La gara Krima est au loin devant nous qui émerge fièrement de la brume ; c’est la célèbre gara chère aux Chamba d’Ouargla, qu’ils salueront de mille démonstrations de joie dès qu’ils la verront poindre à l’horizon au retour.
Au bas de la gara Krima se trouvent les ruines de Sedrata, ancienne ville des Berbères (?) devenus les Mzabites par la suite, que ceux-ci, éternels persécutés à cause de leur richesse et de leur hérésie, durent fuir comme ils avaient abandonné Tiaret, pour se réfugier finalement dans les plateaux inhospitaliers du Mzab, où ils ont créé, à force de persévérance et d’efforts, les nombreuses villes dans lesquelles vivent leurs femmes, où se trouvent leurs foyers qu’ils visitent quand leur vie de commerçants le permet, et que gouverne une oligarchie religieuse de prêtres : les Tolbas.

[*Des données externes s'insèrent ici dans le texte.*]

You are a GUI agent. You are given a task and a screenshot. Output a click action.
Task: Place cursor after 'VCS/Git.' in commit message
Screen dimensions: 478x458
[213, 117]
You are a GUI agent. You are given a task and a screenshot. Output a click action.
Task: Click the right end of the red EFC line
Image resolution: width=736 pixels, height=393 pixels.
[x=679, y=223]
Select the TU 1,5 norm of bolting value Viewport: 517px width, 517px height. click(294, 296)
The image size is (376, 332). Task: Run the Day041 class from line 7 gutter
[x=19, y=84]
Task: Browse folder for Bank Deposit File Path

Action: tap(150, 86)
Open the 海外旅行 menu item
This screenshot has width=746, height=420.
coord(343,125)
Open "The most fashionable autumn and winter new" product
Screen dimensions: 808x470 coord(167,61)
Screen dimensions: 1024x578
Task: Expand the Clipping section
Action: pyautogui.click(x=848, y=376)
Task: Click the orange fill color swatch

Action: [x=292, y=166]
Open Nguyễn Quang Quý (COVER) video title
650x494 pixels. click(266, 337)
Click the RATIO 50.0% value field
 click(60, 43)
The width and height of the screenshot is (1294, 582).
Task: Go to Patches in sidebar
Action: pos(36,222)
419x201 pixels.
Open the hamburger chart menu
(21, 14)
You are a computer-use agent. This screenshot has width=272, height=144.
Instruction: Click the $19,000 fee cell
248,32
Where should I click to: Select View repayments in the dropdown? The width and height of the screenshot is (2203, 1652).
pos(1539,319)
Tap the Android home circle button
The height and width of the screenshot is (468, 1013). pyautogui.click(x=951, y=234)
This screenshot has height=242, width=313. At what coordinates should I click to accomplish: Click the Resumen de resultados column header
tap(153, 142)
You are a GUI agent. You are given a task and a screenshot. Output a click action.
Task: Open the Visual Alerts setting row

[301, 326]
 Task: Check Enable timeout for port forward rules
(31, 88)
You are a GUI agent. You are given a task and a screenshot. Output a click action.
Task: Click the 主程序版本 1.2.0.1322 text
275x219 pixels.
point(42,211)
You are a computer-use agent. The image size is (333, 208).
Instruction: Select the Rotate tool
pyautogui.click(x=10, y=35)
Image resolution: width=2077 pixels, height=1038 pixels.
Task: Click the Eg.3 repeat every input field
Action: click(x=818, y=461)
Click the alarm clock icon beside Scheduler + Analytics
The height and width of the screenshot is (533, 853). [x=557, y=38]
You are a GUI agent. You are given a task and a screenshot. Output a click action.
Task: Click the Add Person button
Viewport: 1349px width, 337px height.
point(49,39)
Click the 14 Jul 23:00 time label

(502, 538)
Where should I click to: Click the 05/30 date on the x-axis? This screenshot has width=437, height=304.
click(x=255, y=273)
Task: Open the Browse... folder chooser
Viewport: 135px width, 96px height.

La gara Krima est un plateau escarpé d’accès difficile et de défense facile. C’était sans doute autrefois un refuge en cas de danger.
Un puits fut creusé sur ce plateau ; ainsi les populations qui s’y réfugiaient étaient sûres de n’y pas mourir de soif.
Les nombreux instruments de pierre taillée qu’on y trouve montrent l’antique importance, au point de vue humain, de la gara Krima.
Dans le fond salé que domine la gara Krima, on trouve une végétation d’arbustes Zita.
Nous quittons ce fond à Zita pour monter sur un plateau, en laissant la gara Krima à gauche et la gara Teho à droite.
La surface du plateau est tachée de touffes de Bel-Bel.
Le 16 janvier. — Le matin, au départ, il y a un épais brouillard, et c’est un spectacle curieux que les chameaux se dessinant brusquement dans ce voile quand ils approchent de vous : on dirait une apparition apocalyptique.
Nous cheminons dans la plaine de Tarfaia.